Switching From Traditional to Software-Defined Storage
The ability to abstract the control plane from the underlying hardware has given rise to software-defined technologies. Software-defined technology brings in a lot of advantages, whether it is with software-defined networking and its ability to change at run-time or the software-defined data center, which pools together resources from the physical hardware and distributes them to applications as needed. Software-defined storage (SDS) uses abstraction to separate the storage services from the underlying hardware. Without being tied down to any physical system, storage resources can be used more efficiently, and automated policy-based management can help to simplify administration tasks. SDS is often associated with virtualized storage, but they have a key difference; SDS separates the storage capabilities and services from the hardware while virtualized storage decouples capacity. For building a storage system outside of the constraints of legacy solutions around the data center, the technology is moving towards an intelligent software layer embedded in commodity capacity nodes. Different forms of software-defined storage technology are mentioned below:
Single Console for Controlling Multi-Vendor Storage: Resembling an external storage virtualization and a re-branding of those same features and benefits under a more up-to-date moniker. Along with the potential benefits, the drawbacks are also associated with it. Newer offerings have added orchestration, automation, and API controls available to applications, especially in a cloud or virtual server environment that can offer storage control to the application or management layer, making a noticeable difference in terms of its functionality. Atlantis USX, DataCore and some iterations of IBM SVC are moving away from storage virtualization and aiming towards software-defined technology, offering better results through external influence and control.

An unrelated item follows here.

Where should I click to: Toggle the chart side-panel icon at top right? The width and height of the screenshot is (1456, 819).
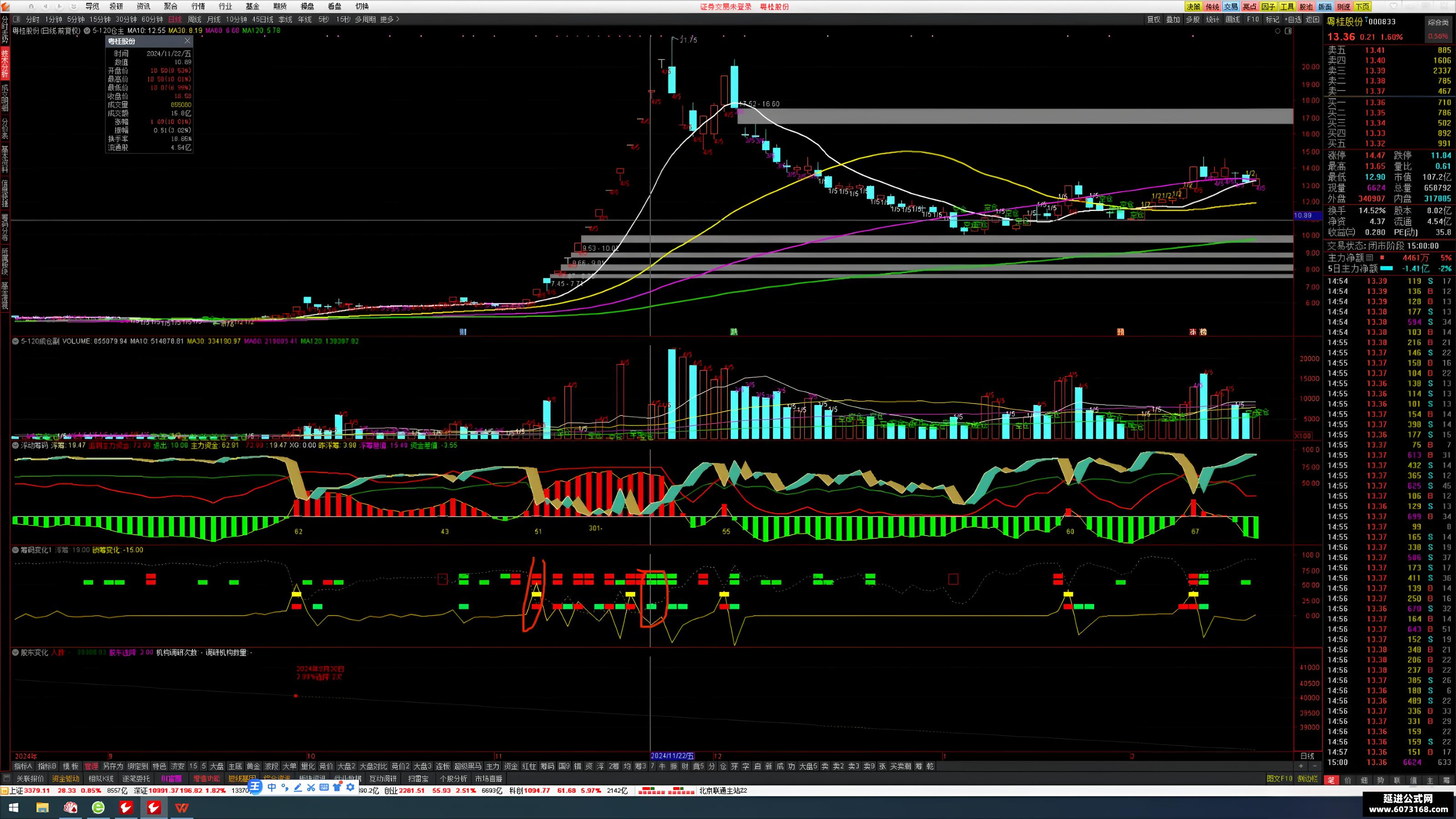pos(1288,31)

Storage as software-only: Realizing the advantage of software over hardware, storage vendors are offering only the software, and integrating it with commodity hardware of the customer’s choice, proving inexpensive for enterprises using existing capacity. However, the downside is that customers have a bigger responsibility when it comes to architecting, testing and troubleshooting solutions compared to buying a fully integrated hardware and software combination. Most of the object storage systems today, such as Scality, Cleversafe, and Ceph, along with open source storage such as Nexenta or OpenStack-based options, are available in software-only configurations and describe themselves as software-defined storage.
Converged systems: Vendors of converged systems, like Nutanix, SimpliVity, and Coho Data, tailor storage, and server combinations to be particularly effective at running specific workloads— like server virtualization and orchestration. In this case, the software defining the storage is a combination of their internal system software, and the virtualization software—that gets to control the storage.
Virtualization in Hyper-Converged Infrastructure
A hyper-converged system allows the integrated technologies to be managed as a single system through a common toolset. Under the converged infrastructure approach, a vendor provides a pre-configured bundle of hardware and software in a single chassis with the goal of minimizing compatibility issues and simplifying management. Hyper-convergence is developed from the concept of converged infrastructure. Unlike converged infrastructure, the technologies in a hyper-converged infrastructure are so integrated that they cannot be broken down into separate components although can be expanded through the addition of nodes to the base unit like virtualized workloads.
Virtual Volumes Implementing Virtualization
Virtual Volumes (VVOLs) are a vSphere 6 feature considered as one of the newest types of data storage virtualization technology. It is an integration and management framework for external storage that provides finer control on virtual machines. VVOLs allow storage capacity to be aggregated into what can be thought of as containers, to which VMs can be matched based on the amount of capacity and performance they need. By doing so, virtual volumes are delivering flexible and efficient storage by efficiently managing data in virtual environments.
SDS is a profound new way to deploy storage services that promise to lower the cost of storage, improve performance, and increase flexibility—allowing functions such as creating a volume, establishing RAID protection, implementing thin provisioning, and storage tiering through a single interface.